Desromantizando um clichê: After e a naturalização da violência de gênero
DOI:
https://doi.org/10.35819/linguatec.v10.n2.7905Resumo
O artigo tem como objetivo comprovar a banalidade com que a série literária After, de Anna Todd, retrata um relacionamento abusivo constituído por violência de gênero. Para tanto, o referencial teórico pauta-se, principalmente, nos preceitos da Lei nº 11.340, de 07 de agosto de 2006, conhecida como Lei Maria da Penha (2006) e nos informativos e cartilhas governamentais sobre essa problemática.
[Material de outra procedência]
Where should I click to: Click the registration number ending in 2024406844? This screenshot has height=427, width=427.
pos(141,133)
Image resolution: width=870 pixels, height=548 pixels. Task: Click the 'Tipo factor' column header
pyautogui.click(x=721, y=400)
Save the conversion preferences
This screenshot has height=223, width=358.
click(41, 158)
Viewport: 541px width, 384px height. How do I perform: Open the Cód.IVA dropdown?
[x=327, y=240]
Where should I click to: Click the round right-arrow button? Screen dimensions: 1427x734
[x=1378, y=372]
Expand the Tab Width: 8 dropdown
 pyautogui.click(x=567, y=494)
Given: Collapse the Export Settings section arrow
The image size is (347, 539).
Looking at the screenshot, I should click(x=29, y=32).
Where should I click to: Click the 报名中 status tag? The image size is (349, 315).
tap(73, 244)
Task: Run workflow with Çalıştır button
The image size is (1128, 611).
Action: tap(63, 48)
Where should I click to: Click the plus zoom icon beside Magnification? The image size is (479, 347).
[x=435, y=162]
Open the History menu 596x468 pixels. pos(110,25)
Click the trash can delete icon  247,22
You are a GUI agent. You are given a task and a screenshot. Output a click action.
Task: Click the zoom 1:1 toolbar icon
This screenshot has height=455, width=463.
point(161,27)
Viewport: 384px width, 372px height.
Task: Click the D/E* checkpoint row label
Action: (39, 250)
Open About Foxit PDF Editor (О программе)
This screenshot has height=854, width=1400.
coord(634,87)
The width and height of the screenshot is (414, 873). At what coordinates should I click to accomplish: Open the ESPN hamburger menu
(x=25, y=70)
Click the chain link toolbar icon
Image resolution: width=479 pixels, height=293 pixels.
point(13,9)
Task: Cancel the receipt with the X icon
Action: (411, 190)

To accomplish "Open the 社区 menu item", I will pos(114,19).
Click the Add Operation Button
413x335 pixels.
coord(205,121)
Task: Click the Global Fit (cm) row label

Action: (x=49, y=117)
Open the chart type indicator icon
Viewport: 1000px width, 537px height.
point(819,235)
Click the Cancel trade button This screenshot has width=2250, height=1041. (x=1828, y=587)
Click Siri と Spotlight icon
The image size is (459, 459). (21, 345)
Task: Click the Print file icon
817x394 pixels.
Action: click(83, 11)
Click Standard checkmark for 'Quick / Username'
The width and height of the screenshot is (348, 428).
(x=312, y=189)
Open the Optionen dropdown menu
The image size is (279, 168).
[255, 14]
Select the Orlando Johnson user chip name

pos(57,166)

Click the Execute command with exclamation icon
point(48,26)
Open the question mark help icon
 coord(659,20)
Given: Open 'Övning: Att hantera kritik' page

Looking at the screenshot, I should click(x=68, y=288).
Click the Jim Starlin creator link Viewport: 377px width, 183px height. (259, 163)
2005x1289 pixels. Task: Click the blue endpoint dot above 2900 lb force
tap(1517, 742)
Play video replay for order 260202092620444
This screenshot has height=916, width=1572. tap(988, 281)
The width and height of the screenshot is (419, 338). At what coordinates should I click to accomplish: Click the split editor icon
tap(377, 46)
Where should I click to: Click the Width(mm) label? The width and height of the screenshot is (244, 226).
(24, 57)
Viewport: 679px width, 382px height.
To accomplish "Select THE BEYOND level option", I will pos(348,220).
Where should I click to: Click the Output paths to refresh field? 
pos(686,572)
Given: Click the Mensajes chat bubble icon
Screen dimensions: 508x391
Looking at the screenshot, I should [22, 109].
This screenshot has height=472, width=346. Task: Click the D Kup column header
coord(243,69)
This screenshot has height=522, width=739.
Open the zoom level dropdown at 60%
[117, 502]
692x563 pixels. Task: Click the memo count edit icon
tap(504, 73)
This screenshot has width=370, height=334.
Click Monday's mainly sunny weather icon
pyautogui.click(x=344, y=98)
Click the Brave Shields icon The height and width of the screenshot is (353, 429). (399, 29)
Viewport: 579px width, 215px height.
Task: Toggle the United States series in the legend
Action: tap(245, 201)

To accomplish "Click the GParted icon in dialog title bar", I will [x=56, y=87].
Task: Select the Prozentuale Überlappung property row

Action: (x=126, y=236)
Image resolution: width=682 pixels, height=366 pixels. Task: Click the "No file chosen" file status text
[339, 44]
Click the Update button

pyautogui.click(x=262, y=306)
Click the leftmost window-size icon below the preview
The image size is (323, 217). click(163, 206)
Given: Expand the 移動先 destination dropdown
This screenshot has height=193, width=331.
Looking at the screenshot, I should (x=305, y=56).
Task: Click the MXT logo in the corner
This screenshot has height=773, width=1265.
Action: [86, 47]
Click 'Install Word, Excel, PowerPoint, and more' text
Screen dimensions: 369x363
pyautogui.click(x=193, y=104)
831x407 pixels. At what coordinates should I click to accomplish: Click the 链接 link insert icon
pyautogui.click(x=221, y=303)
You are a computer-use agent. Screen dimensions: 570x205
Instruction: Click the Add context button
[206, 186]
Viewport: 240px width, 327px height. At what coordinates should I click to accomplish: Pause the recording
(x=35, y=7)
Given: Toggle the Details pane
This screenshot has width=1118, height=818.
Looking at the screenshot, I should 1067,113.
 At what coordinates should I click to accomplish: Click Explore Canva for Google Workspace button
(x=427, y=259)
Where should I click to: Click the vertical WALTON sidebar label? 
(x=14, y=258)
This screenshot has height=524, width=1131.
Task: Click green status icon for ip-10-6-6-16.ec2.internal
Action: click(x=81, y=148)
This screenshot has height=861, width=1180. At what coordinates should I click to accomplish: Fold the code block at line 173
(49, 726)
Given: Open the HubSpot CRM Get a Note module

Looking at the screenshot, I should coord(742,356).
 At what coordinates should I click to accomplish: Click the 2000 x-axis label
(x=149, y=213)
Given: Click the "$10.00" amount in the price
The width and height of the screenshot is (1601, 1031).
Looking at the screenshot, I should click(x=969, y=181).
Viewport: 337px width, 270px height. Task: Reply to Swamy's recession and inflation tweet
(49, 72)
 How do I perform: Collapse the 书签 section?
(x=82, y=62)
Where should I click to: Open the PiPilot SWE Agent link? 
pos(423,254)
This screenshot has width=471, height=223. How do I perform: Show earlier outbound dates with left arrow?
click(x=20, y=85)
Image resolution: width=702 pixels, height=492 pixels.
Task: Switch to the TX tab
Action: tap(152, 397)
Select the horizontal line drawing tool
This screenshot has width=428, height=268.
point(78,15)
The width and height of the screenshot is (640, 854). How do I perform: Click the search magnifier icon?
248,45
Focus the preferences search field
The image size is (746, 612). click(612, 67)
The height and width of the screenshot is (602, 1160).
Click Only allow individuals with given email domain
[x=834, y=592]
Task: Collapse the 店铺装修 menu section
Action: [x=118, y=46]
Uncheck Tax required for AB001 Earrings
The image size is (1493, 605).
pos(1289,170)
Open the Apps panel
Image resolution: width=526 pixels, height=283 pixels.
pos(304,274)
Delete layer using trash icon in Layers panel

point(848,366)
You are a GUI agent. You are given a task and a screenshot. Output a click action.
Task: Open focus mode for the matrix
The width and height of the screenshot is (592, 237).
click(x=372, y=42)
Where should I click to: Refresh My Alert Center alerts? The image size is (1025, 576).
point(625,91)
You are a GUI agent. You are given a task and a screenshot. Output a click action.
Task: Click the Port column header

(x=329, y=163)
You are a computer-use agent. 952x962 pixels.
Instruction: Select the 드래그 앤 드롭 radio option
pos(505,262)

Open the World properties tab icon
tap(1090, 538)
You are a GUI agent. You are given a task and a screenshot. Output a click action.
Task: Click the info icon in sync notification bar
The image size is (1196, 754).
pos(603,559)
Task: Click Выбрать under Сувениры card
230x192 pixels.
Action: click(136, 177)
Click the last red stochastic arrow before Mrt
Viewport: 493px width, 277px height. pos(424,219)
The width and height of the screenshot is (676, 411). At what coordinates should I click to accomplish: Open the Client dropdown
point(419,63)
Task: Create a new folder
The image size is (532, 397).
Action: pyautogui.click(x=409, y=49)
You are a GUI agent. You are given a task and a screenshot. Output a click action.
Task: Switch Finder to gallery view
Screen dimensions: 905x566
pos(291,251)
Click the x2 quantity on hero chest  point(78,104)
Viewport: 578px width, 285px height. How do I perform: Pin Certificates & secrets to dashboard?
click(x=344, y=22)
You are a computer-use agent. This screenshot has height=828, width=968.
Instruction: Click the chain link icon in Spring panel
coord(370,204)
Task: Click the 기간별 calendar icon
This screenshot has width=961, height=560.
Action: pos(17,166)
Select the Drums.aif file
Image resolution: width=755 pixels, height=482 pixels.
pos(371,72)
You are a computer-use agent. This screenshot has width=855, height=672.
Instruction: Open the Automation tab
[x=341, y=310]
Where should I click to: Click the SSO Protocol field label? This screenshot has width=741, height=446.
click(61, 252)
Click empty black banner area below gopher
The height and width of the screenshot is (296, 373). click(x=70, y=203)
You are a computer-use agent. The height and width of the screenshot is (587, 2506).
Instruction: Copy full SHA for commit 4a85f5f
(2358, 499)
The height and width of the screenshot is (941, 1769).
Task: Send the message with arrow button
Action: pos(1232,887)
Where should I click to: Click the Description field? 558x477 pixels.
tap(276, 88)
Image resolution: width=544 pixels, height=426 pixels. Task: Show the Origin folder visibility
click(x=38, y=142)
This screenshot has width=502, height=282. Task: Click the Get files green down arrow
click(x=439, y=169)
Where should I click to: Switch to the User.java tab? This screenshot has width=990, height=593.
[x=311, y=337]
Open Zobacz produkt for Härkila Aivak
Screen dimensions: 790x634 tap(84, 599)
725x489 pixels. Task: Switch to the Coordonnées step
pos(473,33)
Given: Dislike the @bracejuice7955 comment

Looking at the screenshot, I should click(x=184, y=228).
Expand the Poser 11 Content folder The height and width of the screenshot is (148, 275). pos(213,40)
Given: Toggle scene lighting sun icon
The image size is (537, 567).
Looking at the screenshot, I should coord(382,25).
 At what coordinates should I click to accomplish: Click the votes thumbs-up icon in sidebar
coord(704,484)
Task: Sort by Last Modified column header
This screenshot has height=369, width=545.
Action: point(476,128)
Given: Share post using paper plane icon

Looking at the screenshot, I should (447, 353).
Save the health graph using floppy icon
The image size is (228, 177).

Assim, a definição de violência doméstica e seus desdobramentos constitutivos permeiam esse trabalho cujo corpus de pesquisa é composto por trechos da série analisada. A escolha pelos livros que compõem After deu-se pela presença de episódios que, muitas vezes, sob um pretexto apelativo e sexual, banalizam formas de violência explícita. Apesar disso, a série tornou-se mundialmente reconhecida ao atingir um bilhão de leituras na plataforma em que foi lançada e vender 15 milhões de cópias impressas no ano seguinte (After BR, 2014). A pesquisa apresentada é de cunho bibliográfico e documental com abordagem de dados qualitativa, visto que o objetivo é entender a banalização da violência no material literário analisado. Pretende-se evidenciar de que maneira o mercado editorial hegemônico eufemiza formas de violência contra a mulher sob o pretexto de serem pequenos conflitos conjugais. Na análise e discussão dos dados é feita uma crítica ao material ficcional com base no conteúdo teórico. Os resultados evidenciam que a protagonista foi vítima de violência doméstica, mesmo que de forma romantizada pela autora por intermédio de uma narrativa que naturaliza a violência contra a mulher. O que enseja um seguimento da pesquisa sob um viés sociológico das relações de gênero.